Friday, June 5, 2009

To the victors, go the spoils -- Promotion & Relegation details

The main concept of this suggestion is meritocracy. If you are successful, you deserve the breaks & opportunities. So here's how the conferences are tied together, and how teams move between them.

All standing and placing are for conference/tier (for simplicity's sake, let's just call each 10-team group a conference) games only. Each team will play the other 9 teams in its conference (everybody plays everybody in a conference -- how novel! Consequently, there are no conference championship games. See, this is already making tons of sense). Standings will be based only on these games -- more on scheduling later.

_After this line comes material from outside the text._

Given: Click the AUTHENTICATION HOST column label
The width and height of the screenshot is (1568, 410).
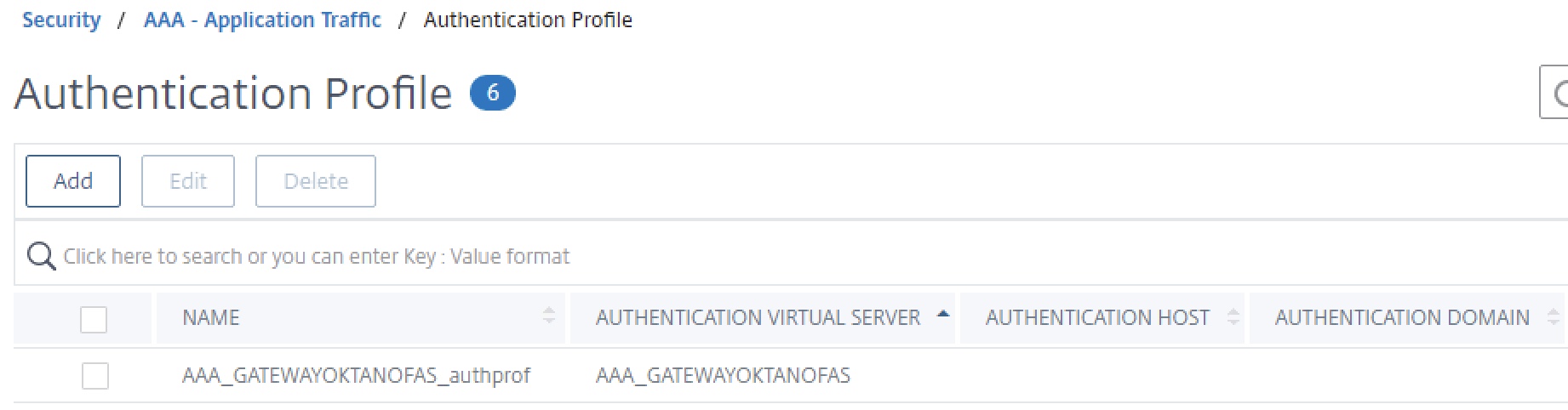Looking at the screenshot, I should (1097, 317).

Promotion and relegation will be determined by league standing.

For the "BCS" leagues, or first tier (remember, 10 teams per league):

  • Teams placing 1-8 are safe; they'll stay in the conference.
  • The last place team is relegated to its conference partner (SEC to Conference USA, for example).
  • 9th place: more on them later.

For the "non-BCS" leagues, or 2nd tier:

  • Conference champion gets promoted to the BCS league, or 1st tier.
  • 2nd place team will play against the 9th place team from 1st tier in a playoff; winner goes (or stays) in the 1st tier.
  • 3rd through 10th place teams will remain in 2nd tier.

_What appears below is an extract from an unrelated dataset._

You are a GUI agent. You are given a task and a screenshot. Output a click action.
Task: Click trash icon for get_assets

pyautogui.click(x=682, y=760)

The playoff to determine 1st or 2nd tier membership will be played in lieu of a conference championship game.

There we have it. The best teams end up in the best conferences. Obviously this changes year-to-year, but the opportunity is there for every program to build itself into a major player. And if you suck out loud year after year, well, maybe you should be playing teams a little closer to your aptitude.

TIEBREAKER:

This is probably as good a time as any to talk about the tiebreaker. Again, only conference standings will count in all standings and inclusion scenarios. This is negotiable; merely my logical suggestion. Once a team is eliminated via one of the means, the remaining tied teams will start at #1.

  1. Head-to-head record among tied teams
  2. Point differential in all conference games
  3. Point differential in all games among tied teams

That ought to do it; I don't know how teams could possibly still be tied after this, even last year's Oklahoma/Texas/Texas Tech CF. And since everybody plays everybody else in conference play, it's even equitable.